SEAT Leon hatchback (2013-2020) - Interior & comfort
The SEAT Leon has a pretty comfortable ride and a well put-together interior, both of which help increase its appeal
To put its family hatchback among the best in its class, SEAT pulled out all the stops when it launched the latest Leon. The suspension is better than ever, the seats are more comfortable than before (particularly the sports seats in the FR and FR Black Edition trims) and the interior offers a lot more space, even for five people. However, anyone consigned to the central rear seat will have to straddle the large transmission tunnel, which compromises comfort somewhat.
The Leon's boot is a decent size, too, at 380 litres, although there's quite a lip to lift heavy items over and the rear seats don’t fold down completely flat. That’s a shame, because it means the space isn’t as easily used as it might otherwise be.
Inside, the dashboard is noticeably better quality than in the old model, with a feeling of quality to almost match the Volkswagen Golf, and a classier feel than many rivals. There are plenty of cubbies and pockets to store the usual detritus of daily life, too, as well as an air-conditioned glovebox.
Thin window pillars improve visibility to the front and sides, but the view out the back is a little constricted by a small rear screen flanked by hefty side pillars.

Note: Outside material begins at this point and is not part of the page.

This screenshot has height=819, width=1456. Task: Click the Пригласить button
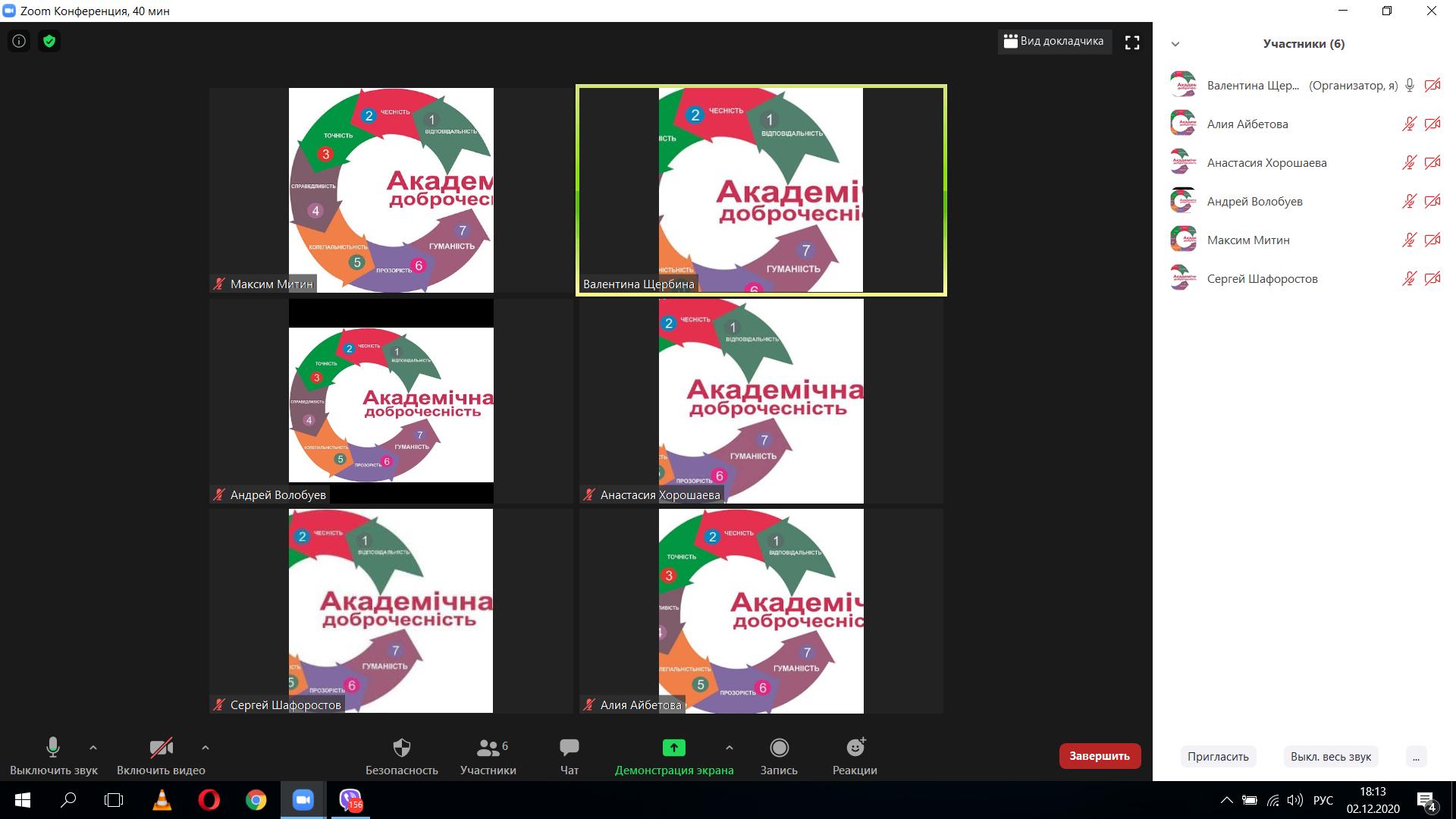1218,756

On the move, the Leon is decently quiet thanks in part to extra sound insulation. This effectively counters noise from the road or wind as it rushes past the mirrors, and the Leon is nearly as quiet as a Golf even at motorway speeds.
SEAT Leon dashboard
The dashboard in the SEAT Leon has been designed to keep things simple. The dials are clear and easy to read and the centre console and heating controls are very straightforward to use. There’s also a touchscreen mounted near the top of the dash, which is easy to look at on the move. This is also pretty easy to operate when driving, although some of the smaller on-screen icons are a touch tricky to hit on a bumpy road.
Most of the plastics and trims used inside the car feel robust enough to withstand daily family abuse and they all feel well enough screwed together to avoid rattles and squeaks becoming an issue for a long time to come.

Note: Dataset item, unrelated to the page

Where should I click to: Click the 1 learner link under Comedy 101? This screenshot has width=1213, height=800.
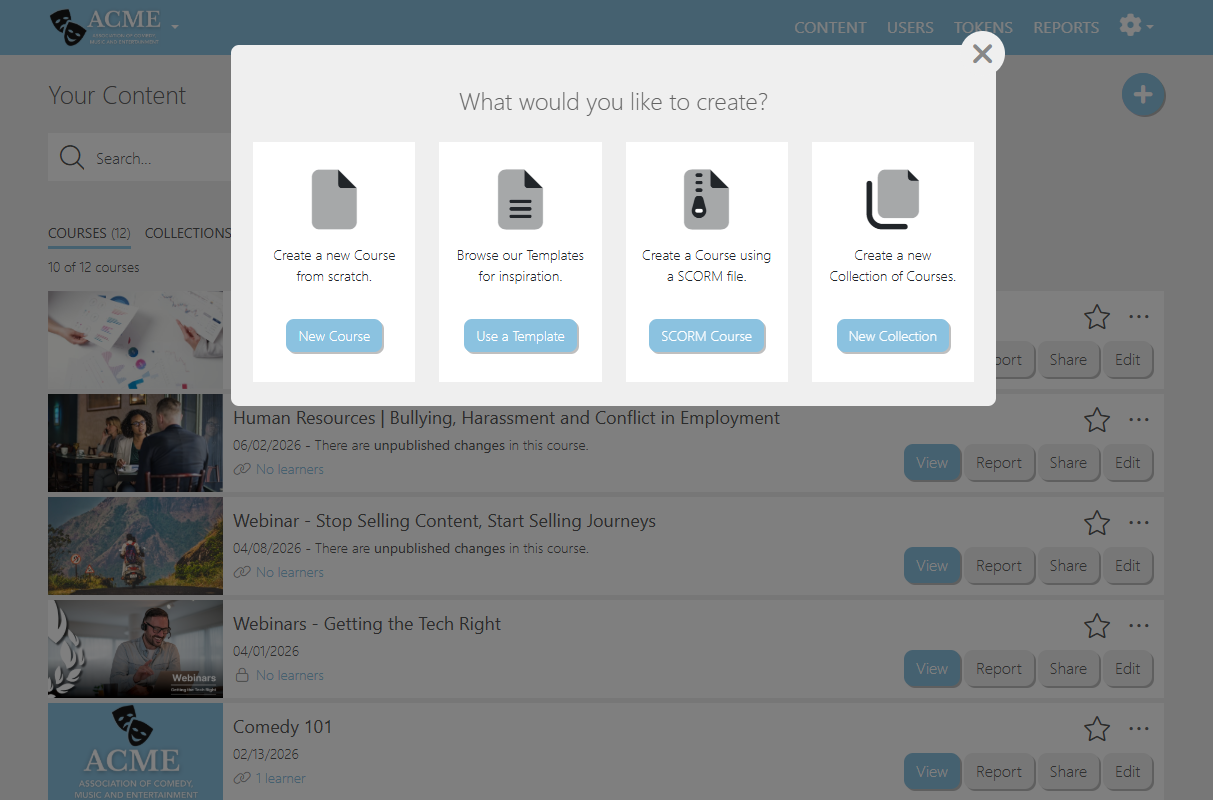(x=280, y=778)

The SEAT Leon is, without question, good value for money. All specification levels are well equipped, with air-conditioning, a colour touchscreen and a Bluetooth phone connection standard across the range. This is particularly the case from August 2018, when SEAT decided to scrap the entry-level S trim, making SE the starting point of the Leon range and throwing in metallic paint for free. Full Link is also standard, making it compatible with Apple CarPlay and Android Auto..
SE includes an eight-inch touchscreen, with DAB radio and eight speakers. This is in addition to alloy wheels, a leather steering wheel and gearknob, interior chrome detailing and cruise control. Safety features like autonomous emergency braking are also standard, while SE Dynamic also adds 17-inch alloy wheels, sat nav, front and rear parking sensors and tinted rear windows.
The Leon FR boasts a styling kit, sports seats, folding door mirrors, dual-zone climate control, firmer suspension, LED front and rear light clusters, SEAT Drive Profile and ambient interior lighting. FR Black Edition increases the wheel size to 18 inches and brings SEAT's Digital Cockpit and microsuede upholstery.
If you’re after a more elegant look, the Xcellence has chrome exterior highlights and a slightly different grille, while introducing extra convenience features such as wireless phone charging, adaptive cruise control and keyless entry. The top Xcellence Lux grade adds the digital instrument cluster and has unique wheels.
All SEAT Leon models are well equipped as standard, but nonetheless there are still things worth picking from the options list. For a start, the Convenience Pack Plus adds automatic headlights, LED interior lighting and auto wipers to the SE Dynamic trim, for about £250. You can also choose from a space-saver spare wheel instead of a tyre repair kit, a tow bar, an electric sunroof, a safety pack and a driving assistance pack. Overall, there aren't many options to pick from - to streamline the range, SEAT has reduced its options list and bundled more standard equipment onto the different trim levels.
The Leon’s infotainment touchscreen will be familiar to anyone who’s ever used a Volkswagen or Skoda system. That means you get a fast and easy-to-use interface with clear menus and a logical layout.
The updated eight-inch screen of the latest version is a big improvement, but we wish there were a few more direct shortcuts for frequently used features. We’re glad it doesn’t use the unintuitive gesture-recognition technology of the premium system found in the Leon’s VW Golf sister, though.
Although the system takes a while to boot up when you first start the car, the sat nav is impressively quick at plotting routes, while the matte black screen is clearly visible, even in bright sunlight.